Quando “toxicidade” vira categoria política.

Há algo revelador na forma como certas candidaturas deixam de ser descritas como viáveis ou inviáveis, competitivas ou frágeis, e passam a ser classificadas como “tóxicas”. O termo não pertence ao vocabulário da ciência política nem da análise eleitoral. Surge como rótulo moral, não como diagnóstico. E isso altera a natureza do debate.

“Tóxico” não descreve rejeição eleitoral mensurável. Aponta desconforto institucional. É a palavra escolhida quando se quer sinalizar que um nome não se encaixa no arranjo preferido por determinados setores, sem que seja necessário assumir essa preferência de forma explícita. O julgamento deixa de girar em torno de voto, base social ou desempenho potencial e passa a se concentrar na aceitabilidade.

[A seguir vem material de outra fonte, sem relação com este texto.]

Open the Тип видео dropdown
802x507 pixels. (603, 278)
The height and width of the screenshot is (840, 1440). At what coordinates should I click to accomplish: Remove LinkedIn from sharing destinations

Durante anos, o bolsonarismo foi tratado como um fenômeno funcional por amplos segmentos do mercado, do agronegócio e da política organizada. Enquanto organizava poder, reduzia incerteza e operava como vetor de pressão dentro do sistema, foi incorporado sem maiores constrangimentos. O apoio não era identitário nem programático. Era instrumental.

O que mudou agora não foi o eleitor, nem o tamanho da base social mobilizada por esse campo político. Mudou o ambiente institucional. Em contextos de maior instabilidade, o critério dominante deixa de ser afinidade ou potencial eleitoral e passa a ser risco. Quando o risco entra na equação, o discurso abandona a linguagem política e adota a moral.

É nesse momento que a palavra “toxicidade” passa a ser usada. Ela não precisa ser demonstrada, apenas repetida. Dispensa números, dados ou comparações objetivas. Funciona como um selo de exclusão elegante, que evita o confronto direto com o eleitor e desloca a decisão para um círculo restrito de avaliadores informais, longe do escrutínio público.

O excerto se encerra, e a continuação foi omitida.